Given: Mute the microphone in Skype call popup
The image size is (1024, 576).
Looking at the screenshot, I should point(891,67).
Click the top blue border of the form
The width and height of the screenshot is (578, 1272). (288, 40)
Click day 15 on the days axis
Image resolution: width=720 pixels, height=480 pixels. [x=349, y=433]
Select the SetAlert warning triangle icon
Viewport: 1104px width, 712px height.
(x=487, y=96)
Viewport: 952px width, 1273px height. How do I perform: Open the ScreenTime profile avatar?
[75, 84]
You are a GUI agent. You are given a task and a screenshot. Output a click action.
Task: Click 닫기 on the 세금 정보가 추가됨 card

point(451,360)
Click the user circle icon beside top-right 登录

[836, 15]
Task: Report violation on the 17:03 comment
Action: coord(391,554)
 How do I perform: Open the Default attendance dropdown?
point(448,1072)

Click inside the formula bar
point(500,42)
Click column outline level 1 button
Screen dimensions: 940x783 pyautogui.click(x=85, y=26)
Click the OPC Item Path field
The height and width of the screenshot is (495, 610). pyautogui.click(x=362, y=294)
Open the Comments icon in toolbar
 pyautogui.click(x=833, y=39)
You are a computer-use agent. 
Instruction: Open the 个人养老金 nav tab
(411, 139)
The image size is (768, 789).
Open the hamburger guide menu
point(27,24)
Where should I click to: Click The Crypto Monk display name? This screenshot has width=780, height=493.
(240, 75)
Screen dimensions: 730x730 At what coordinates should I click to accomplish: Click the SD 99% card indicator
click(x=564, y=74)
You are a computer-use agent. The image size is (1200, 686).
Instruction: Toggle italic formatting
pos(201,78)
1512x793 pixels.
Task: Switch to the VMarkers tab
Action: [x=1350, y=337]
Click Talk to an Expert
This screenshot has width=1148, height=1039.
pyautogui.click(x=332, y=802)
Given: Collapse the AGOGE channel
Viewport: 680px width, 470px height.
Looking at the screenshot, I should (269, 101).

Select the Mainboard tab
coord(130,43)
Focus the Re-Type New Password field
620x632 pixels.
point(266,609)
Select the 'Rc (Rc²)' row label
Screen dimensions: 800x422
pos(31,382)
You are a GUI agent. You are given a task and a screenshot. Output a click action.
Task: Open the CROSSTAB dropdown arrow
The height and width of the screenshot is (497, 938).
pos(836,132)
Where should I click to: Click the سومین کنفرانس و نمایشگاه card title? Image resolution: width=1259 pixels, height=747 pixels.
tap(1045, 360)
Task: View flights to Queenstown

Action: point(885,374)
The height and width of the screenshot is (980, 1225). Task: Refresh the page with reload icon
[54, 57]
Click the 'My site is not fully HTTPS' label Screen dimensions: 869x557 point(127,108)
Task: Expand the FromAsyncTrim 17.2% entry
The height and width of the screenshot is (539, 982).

------------------------------------------------------------------------

* [What you will do]: Please work out how many lines in the listing above contain the string "computer", and answer with that number only.

* [Exercise answer]: 2